This comes from an analysis of objects observed beyond Neptune, called extreme trans-Neptunian objects (ETNO), which normally should be flying around randomly in space, but in this case show some unusual symmetry.

"This excess of objects with unexpected orbital parameters makes us believe that some invisible forces are altering the distribution of the orbital elements of the ETNO," Carlos de la Fuente Marcos, with the Complutense University of Madrid, said in a press release.

"We consider that the most probable explanation is that other unknown planets exist beyond Neptune and Pluto," he added.

According to conventional theory, there is a certain set of characteristics that ETNO orbits must fulfill. For example, they should have a semi-major axis, or average distance from the Sun, of about 150 astronomical units (AU). (1 AU is the distance from Earth to the Sun - roughly 93 million miles, or 150 million kilometers.) These orbits should also have an inclination, relative to the plane of the solar system, of almost 0 degrees.
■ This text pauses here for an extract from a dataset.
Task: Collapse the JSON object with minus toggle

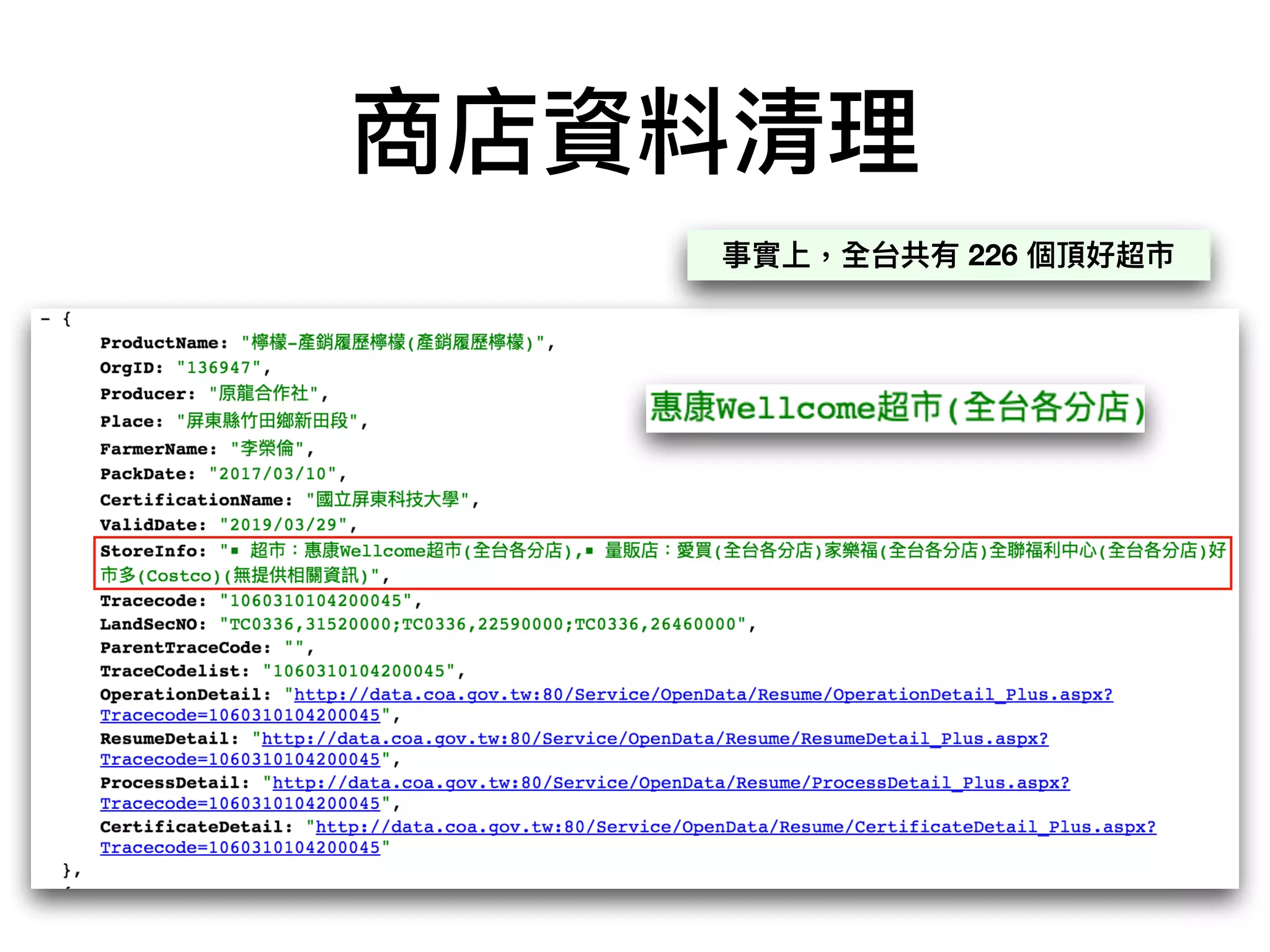Action: (x=45, y=320)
However, the actual orbits of the 13 ETNOs studied are quite different, with semi-major axes ranging from 150 to 525 AU and average inclinations of about 20 degrees.

"The exact number is uncertain, given that the data that we have is limited, but our calculations suggest that there are at least two planets, and probably more, within the confines of our solar system," Marcos said.

The new results are detailed in two papers in the journal Monthly Notices of the Royal Astronomical Society.